Interpretation of Secondary Outcomes in Clinical Trials

Main Article Content

Chusak Okascharoen

Abstract

Recently, Fowler et al1 report results of the CITRIS-ALI trial, a double-blind, placebo-controlled multicenter clinical trial in which 167 adults with sepsis and acute respiratory distress syndrome (ARDS) were randomized to receive high-dose intravenous vitamin C (50 mg/kg) or placebo every 6 hours for 96 hours. The trial was conducted among patients in the intensive care unit (ICU) with sepsis who were receiving mechanical ventilation and developed ARDS within 24 hours of ICU admission. The trial design was based on hypothesis that high-dose vitamin C administration may alleviate organ dysfunction, inflammation, and vascular injury from severe sepsis. The authors chose the primary outcomes as a change from baseline to 96 hours in the modified Sequential Organ Failure Assessment score (mSOFA) and changes from baseline to 168 hours in C-reactive protein and thrombomodulin.
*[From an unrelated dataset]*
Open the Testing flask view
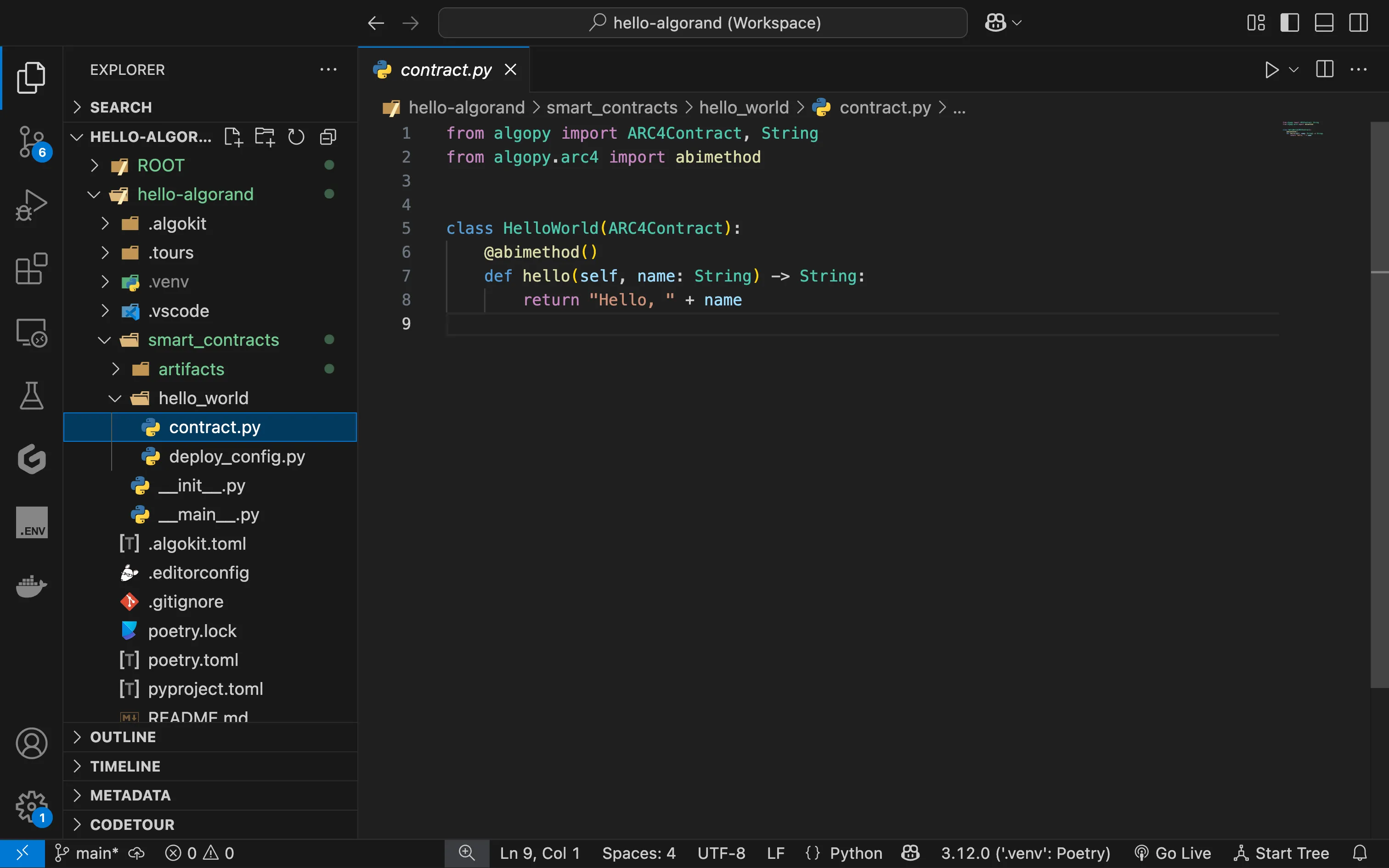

In addition, the authors also evaluated 43 secondary outcomes, including a variety of measures of inflammation and organ recovery.


Results of this trial shows that none of the primary outcomes was significantly different between treatment group and placebo group. However, 28-day all-cause mortality rates, 1 of 43 secondary outcomes, was statistically significant without adjusting for multiple comparisons (P = .01). The 28-day all-cause mortality rates were 29.8% in the treatment group and 46.3% in the placebo group, with a hazard ratio of 0.55 (95% CI, 0.33 - 0.90) which favoring the treatment group. This finding of significant secondary outcome raised the problem of interpretation of trial results. There are a lot of discussion in this matter in social media. Some clinicians may jump to the adoption of high-dose vitamin C and some clinicians still have question. Does administration of high-dose vitamin C in patients with sepsis with organ dysfunction confer benefit in reduction of 28-day all-cause mortality rates without significant change primary outcomes?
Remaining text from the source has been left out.